What will the impact of Covid-19 be on charities in England and Wales?
We know that there has already been significant disruption to their ability to raise funds, whether that be through sales in charity shops, street collections, and the outdoor fundraising season: all of these have been severely affected by the lockdown. At the same time household incomes have been reduced very substantially for many people – though it is also true that large numbers of people have continued to work from home. Charities are also called upon to do more to support people and communities affected by Covid-19.
So the effects on charities of these circumstances will vary greatly, and it is still difficult to predict with certainty what the financial outcome of the present circumstances will be. As an indication of the uncertainty, estimates of total losses of income to charities range from £4Bn to £10Bn.
The situation is further complicated because charities draw on a range of sources of income and some of these are affected more than others. For instance there have been headlines about the massive threat to medical research charities consequent on their reliance on individual donations; equally, though, 2020 also saw massive donations to charities that support health care causes and health care staff.
Our project is designed to provide better evidence on the financial impacts of Covid-19 and our first briefing paper, is on the subject of the reserves held by English and Welsh charities. We used the most recent financial data from the Charity Commission, in which charities above a size threshold of £500 000 had reported their reserves for financial years ending in 2018 and 2019. This is a good indication of their position on the eve of the pandemic. We were interested in how long they would be able to keep operating if they had no income to draw on and therefore had to rely solely on reserves.
Among what are relatively large organisations we found that many had limited reserves. In just over 2/5 (43%) of cases, charities had fewer than 3 months of reserves; for 21% of organisations the figure was a month or less, and 10% of organisations had no reserves at all.
There were variations according to other characteristics of the charities. The older the organisation, the better its position. Those charities that were at least 50 years old typically had 6.5 months expenditure in reserve whereas the figure for those less than 25 years old was 3.5 months or less.
We found some variations according to the income sources on which organisations draw. It appears that organisations that draw the majority of their income from “charitable activities” – delivering services to clients, including contracts for public service delivery – typically have 3.3 months of income in reserve; for organisations whose majority income source is charitable donations and legacies, the figure is typically four months.

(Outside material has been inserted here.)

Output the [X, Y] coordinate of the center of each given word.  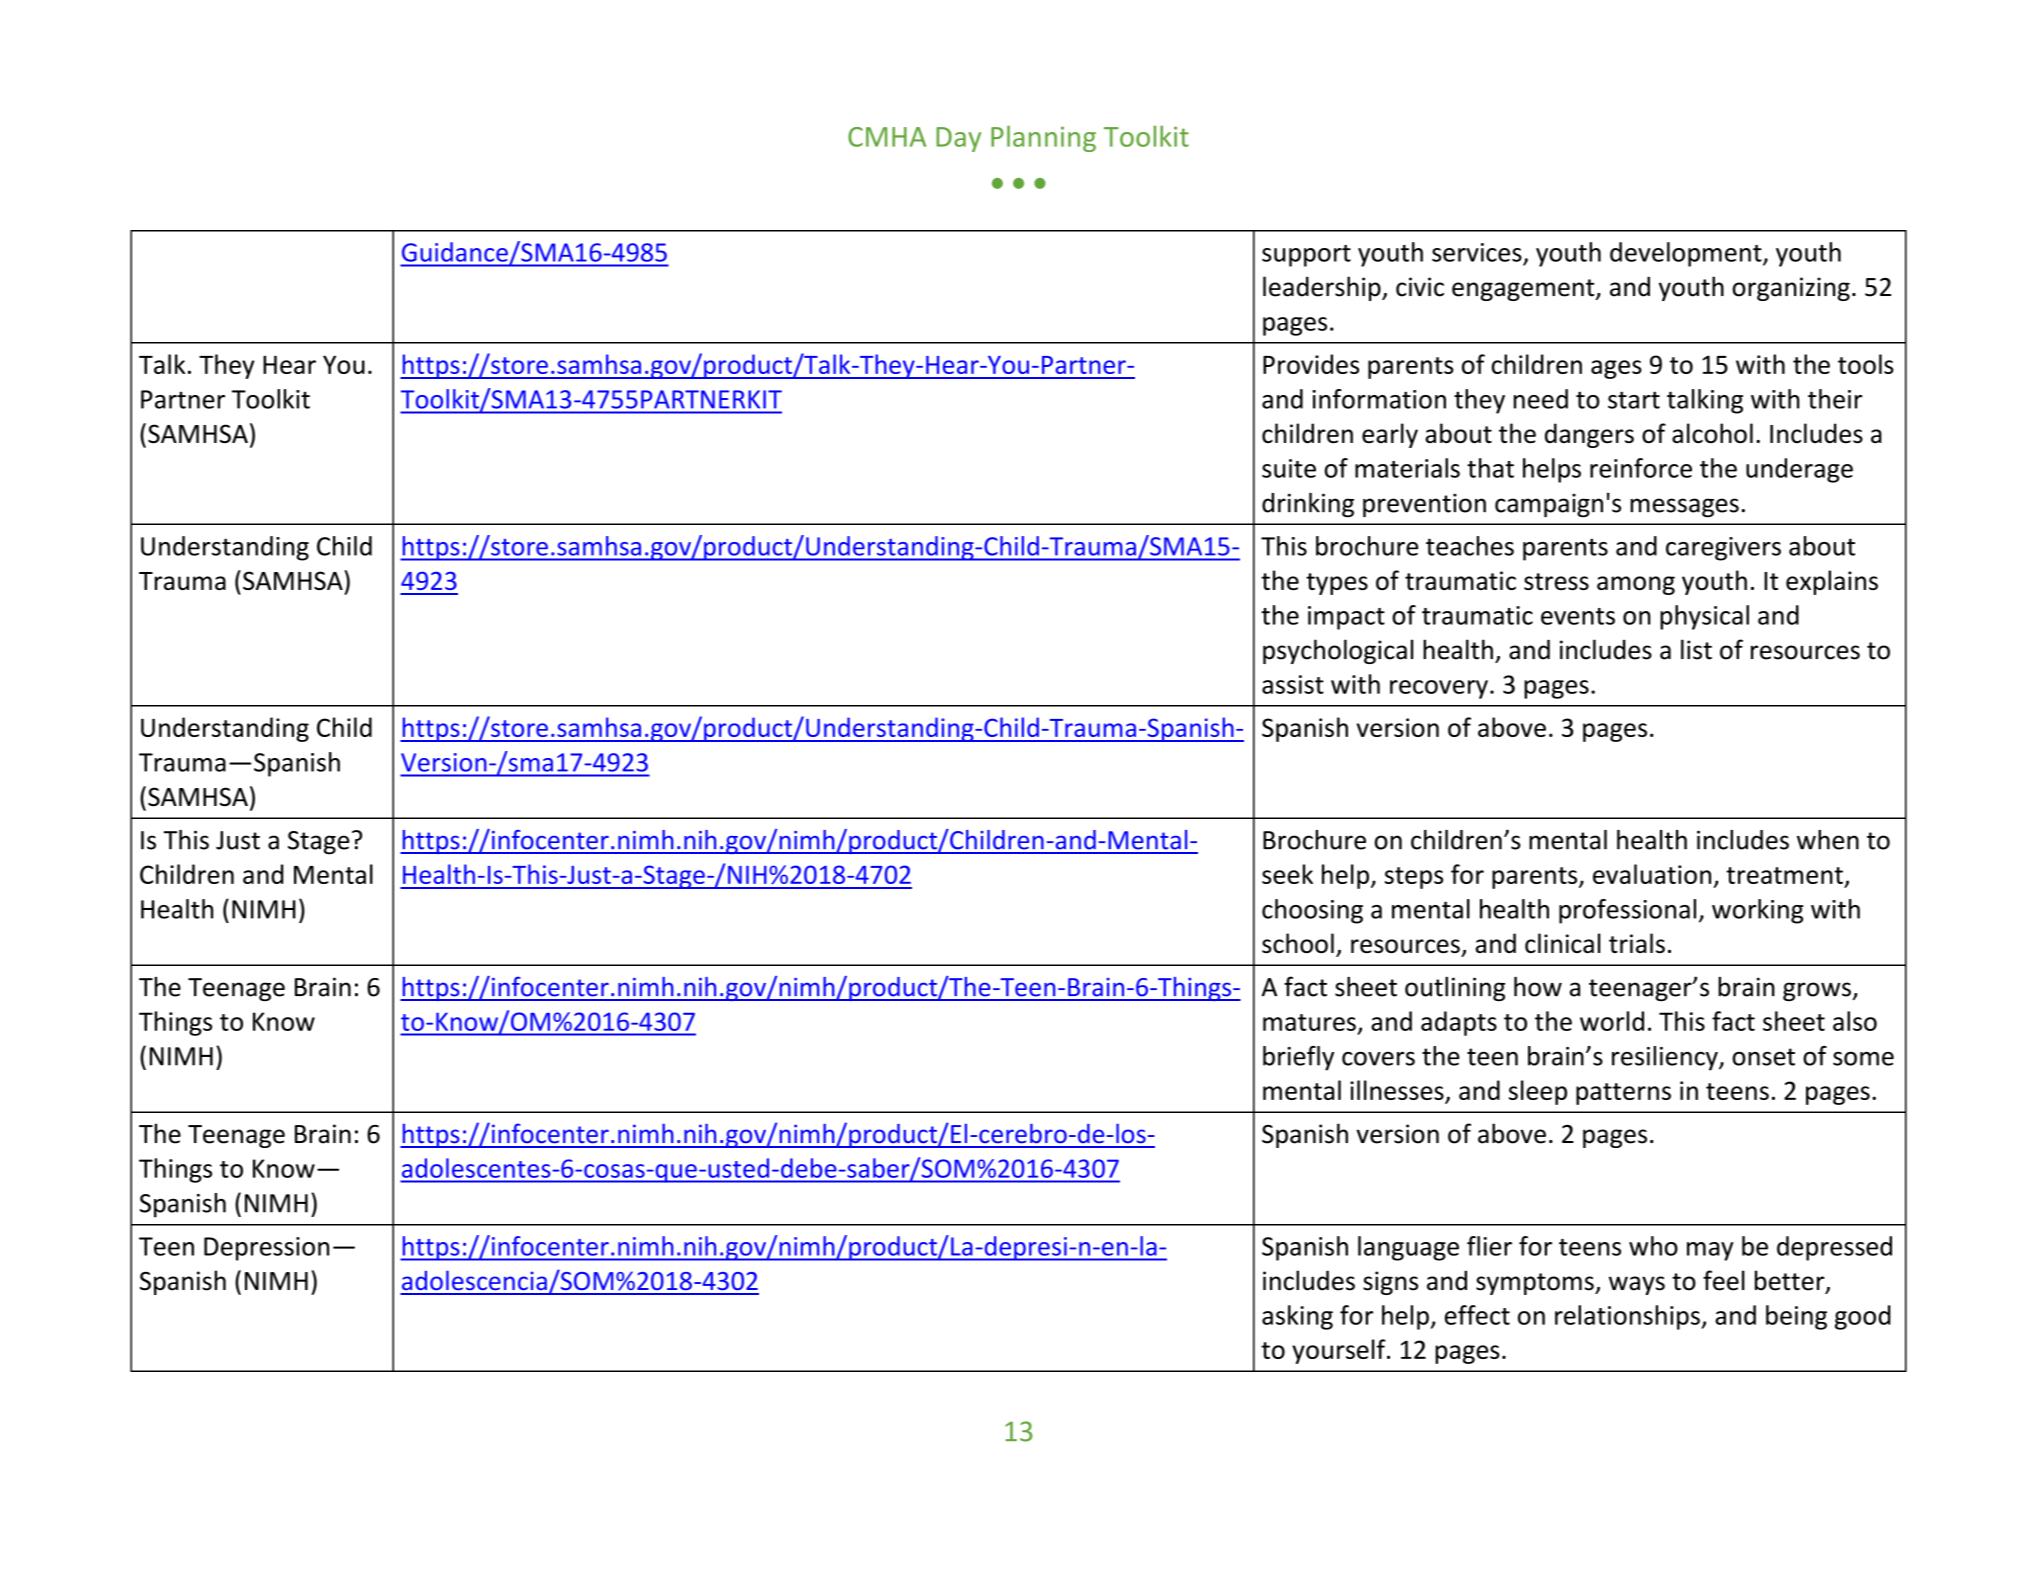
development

Organisations that have a more “mixed” funding profile, with no majority source of income, typically have over 5 months reserves.

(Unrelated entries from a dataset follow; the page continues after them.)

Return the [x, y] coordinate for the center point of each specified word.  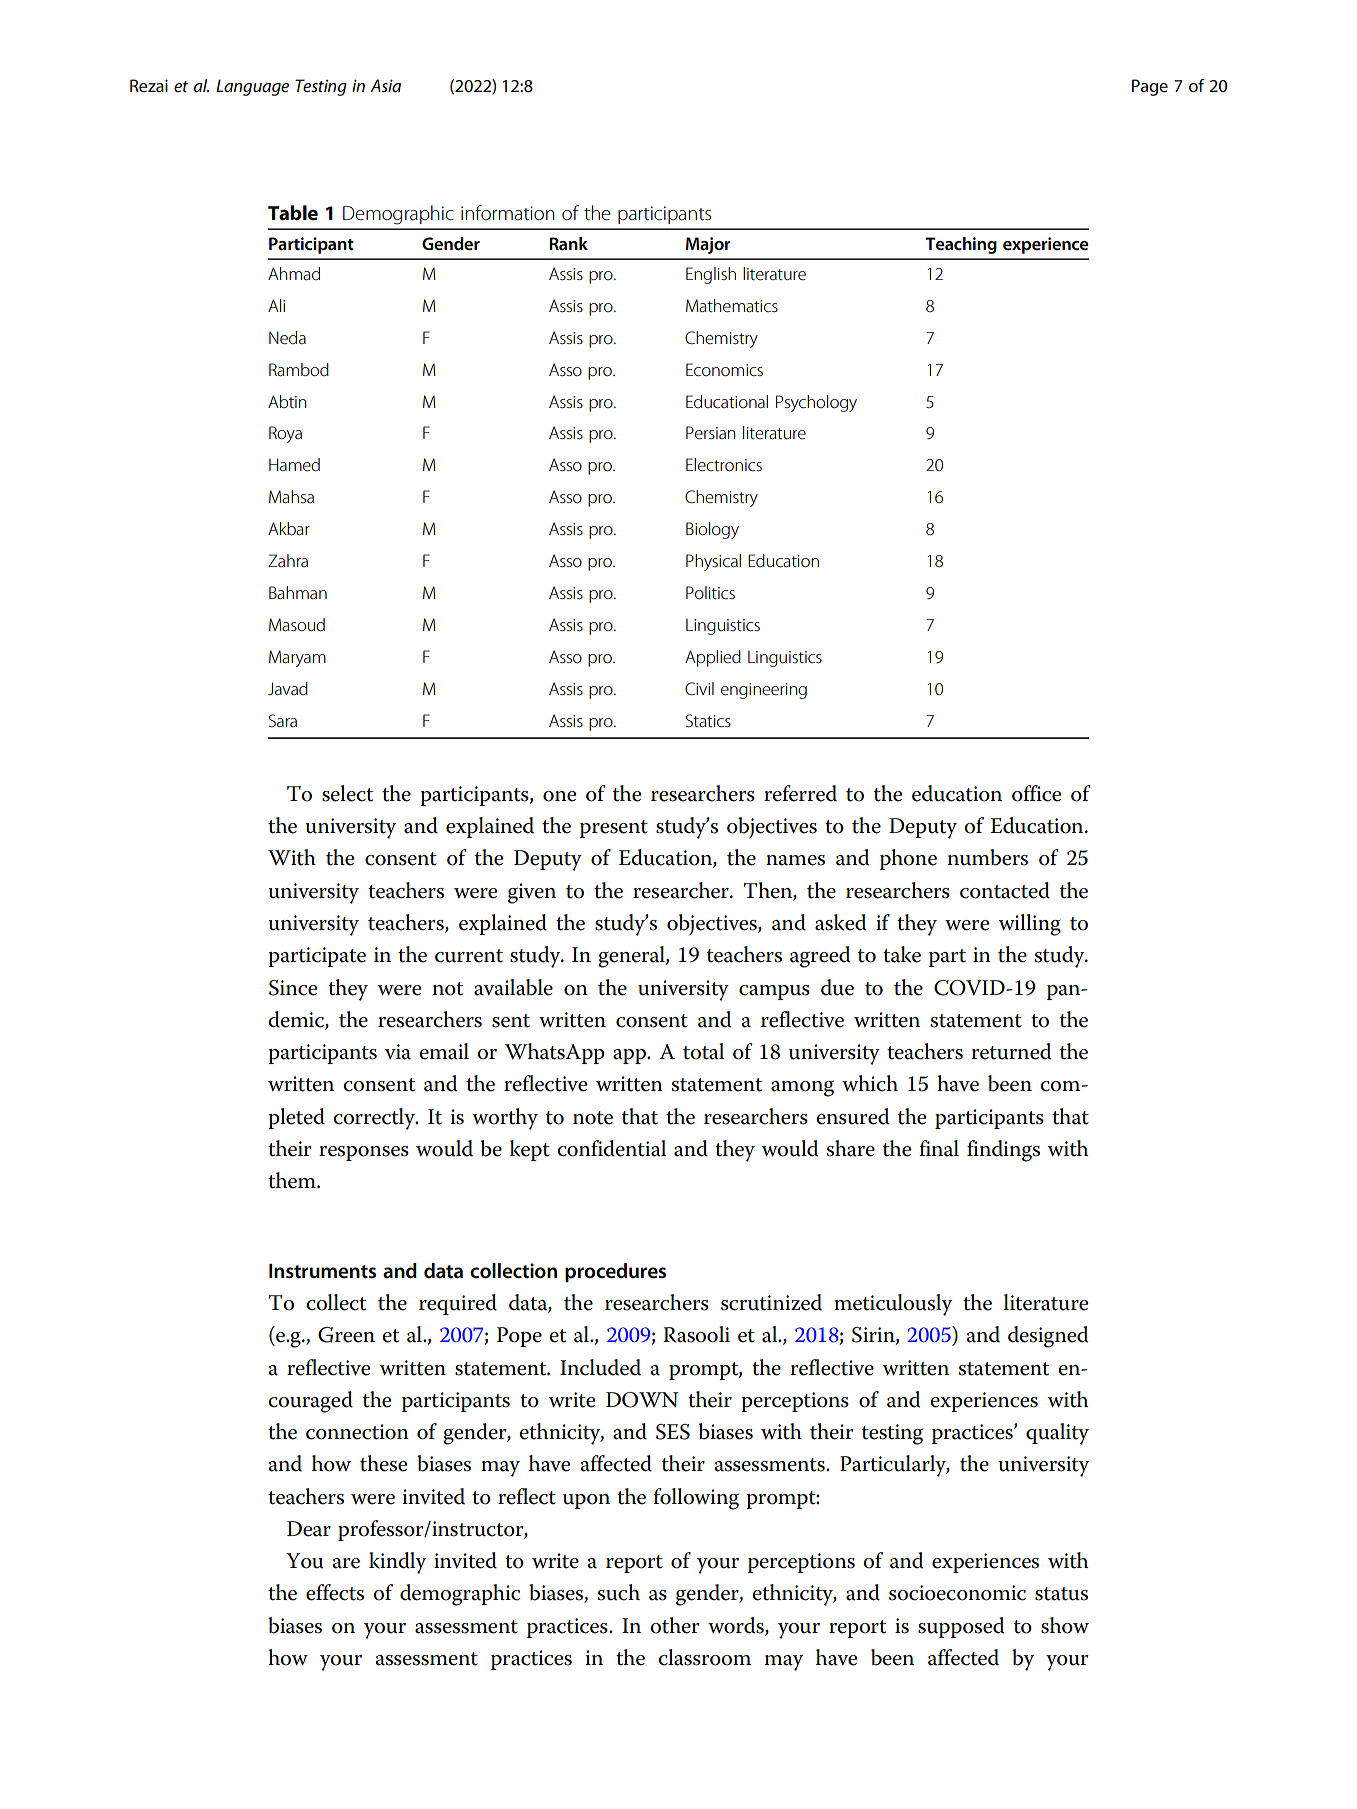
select [347, 793]
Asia [385, 85]
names [795, 860]
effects [335, 1592]
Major [708, 245]
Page [1150, 87]
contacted [1005, 890]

There are also regional variations, with nearly half (48%) of charities in Yorkshire and Humberside having less than 3 months reserves followed by Wales (46%), the East Midlands (45%) and London (44%).
Overall the vulnerability of organisations depends on their size, age, and their funding mix, but regardless of these characteristics there is a small minority (some 10% of organisations) that have practically no reserves.
The situation had been improving up to 2019, with growing proportions of organisations having reserves equivalent to at least three month’s expenditure. It is likely that many charities will have to dig deep into their reserves over the forthcoming months. Our evidence suggests that we should anticipate that a significant minority will face real challenges in doing so, and that building up reserves again will be an essential priority for the foreseeable future.